# Create Noise Set

Based on Python 3.
Required software:
1. pandas
2. numpy
3. sigproc

In this notebook we create the csv file containing the noise files. Ideally you have a set of real pulsar observation. If not you will have to create them with sigprocs fast_fake for example.
The files need to have the same parameters as the simulated files which means if you use downsampling in the 'create_training_set.pynb' you will also to downsample your noise files in the same way.

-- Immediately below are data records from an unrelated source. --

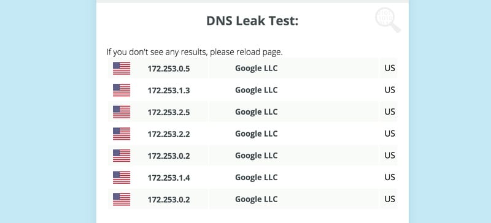Click the DNS Leak Test heading

point(252,21)
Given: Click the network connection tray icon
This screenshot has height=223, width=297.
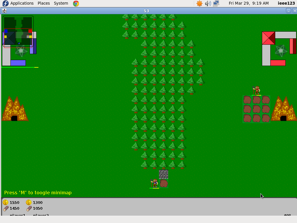Looking at the screenshot, I should (216, 3).
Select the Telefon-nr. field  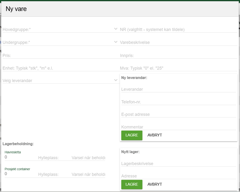[178, 102]
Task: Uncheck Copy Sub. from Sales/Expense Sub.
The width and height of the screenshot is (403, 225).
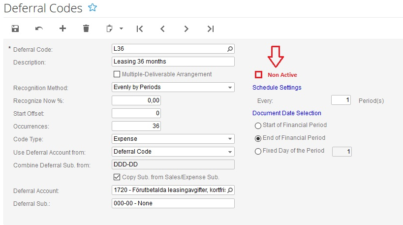Action: click(117, 177)
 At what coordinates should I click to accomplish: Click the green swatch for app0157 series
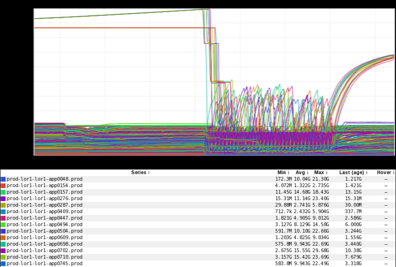[x=3, y=192]
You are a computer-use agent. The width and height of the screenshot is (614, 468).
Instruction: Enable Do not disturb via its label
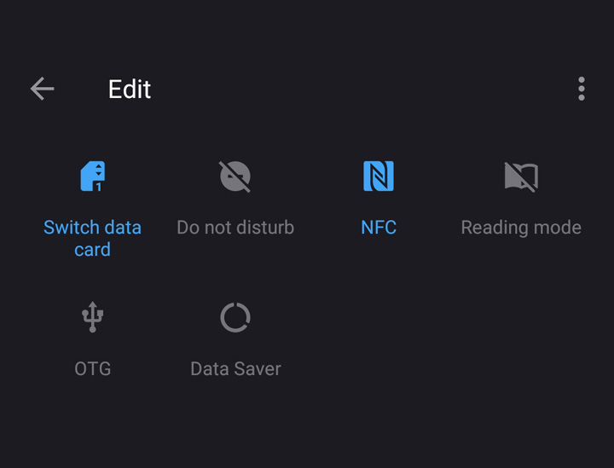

If your set contains real pulsars these have to be manually labelled later.

In [1]:
import pandas as pd
import numpy as np
import glob
import os

In [9]:
# Adjust the path and file mask according to your input data
raw_files = glob.glob('/data/lkuenkel/data/PMPS/1997AUGT/raw/*.sf')[:40]

In [3]:
output_path = '/data/lkuenkel/data/pipeline_test/noise_data/'
!mkdir {output_path}

mkdir: cannot create directory ‘/data/lkuenkel/data/pipeline_test/noise_data/’: File exists


In [4]:
# Parameters for downsampling
t_downsample = 10
f_downsample = 2
nbits = 8

dummy_path = '/data/lkuenkel/data/pipeline_test/dummy.fil'
set_name = 'noise_sample'

In [5]:
%%capture
new_files = []
for file in raw_files:
    # No conversion to filterbank needed if data is already sigproc filterbank
    !filterbank {file} > {dummy_path}
    file_name = file.split('/')[-1]
    out_path = output_path + os.path.splitext(file_name)[0] + '.fil'
    !decimate -c {f_downsample} -t {t_downsample} -n {nbits} {dummy_path} > {out_path}
    new_files.append(out_path)

In [6]:
psr_names = ['',] * len(new_files)
periods = [np.nan,] * len(new_files)
dms = [np.nan,] * len(new_files)
labels = [2,] * len(new_files)
snrs = [np.nan,] * len(new_files)

In [7]:
data_dict = {'JNAME':psr_names, 'P0':periods, 'DM':dms, 'Label':labels, 'FileName':new_files, 
             'SNR': snrs}
df = pd.DataFrame(data=data_dict)

Label 2 indicates a real observation without a known pulsar. Known pulsars should be given the label 3.

In [8]:
df.to_csv(f'../datasets/noiseset_{set_name}.csv')
print(f"Created: ../datasets/noiseset_{set_name}.csv")
print(f"To use the set use the option: --path_noise noiseset_{set_name}.csv")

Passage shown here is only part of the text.